How is it that foo[123] has a value

foo[123] doesn't have any value, the key 123 is not present in the hash (the hash is empty). A subsequent call to foo[123] returns a reference to the default value again and the default value now it's ["hi"]. And a call to foo[456] or foo['abc'] also returns a reference to the same default value.

Answer 3

You didn't actually change the value of key 123, you're just accessing the default value [] you provided during initialization. You can confirm this if you inspect a different value like foo[0].

If you would do this:

foo[123] = ["hi"]

you could see the new entry, because you've created a new array under the key 123.

Edit

• When you call foo[123].push("hi"), you're mutating the (default) value instead of adding a new entry.

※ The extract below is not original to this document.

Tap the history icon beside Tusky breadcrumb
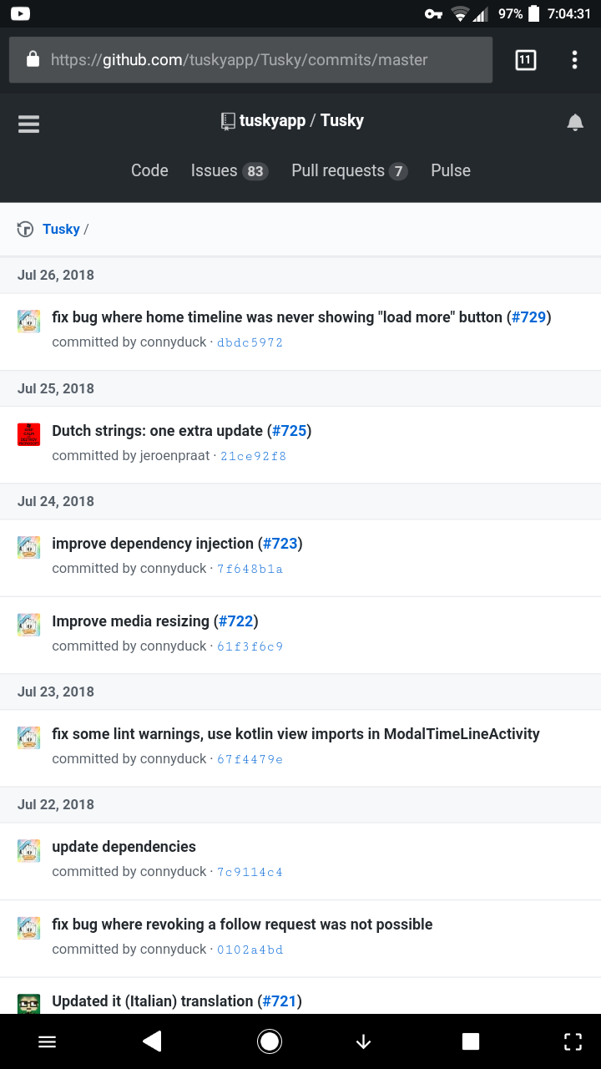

• Calling foo[123] += ["hi"] creates a new array under the given key, replacing the previous one if it existed, which will show the behavior you desire.

Answer 4

Printing out the hash with:

p foo

only prints the values stored in the hash. It does not display the default value (or anything added to the default array).

When you execute:

p foo[123]

Because 123 does not exist, it access the default value.

If you added two values to the default value:

foo[123].push("hi")
foo[456].push("hello")

your output would be:

p foo       # => {}
p foo[123]  # => ["hi","hello"]
p foo       # => {}

Here, poo[123] does again still not exist, so it prints out the contents of the default value.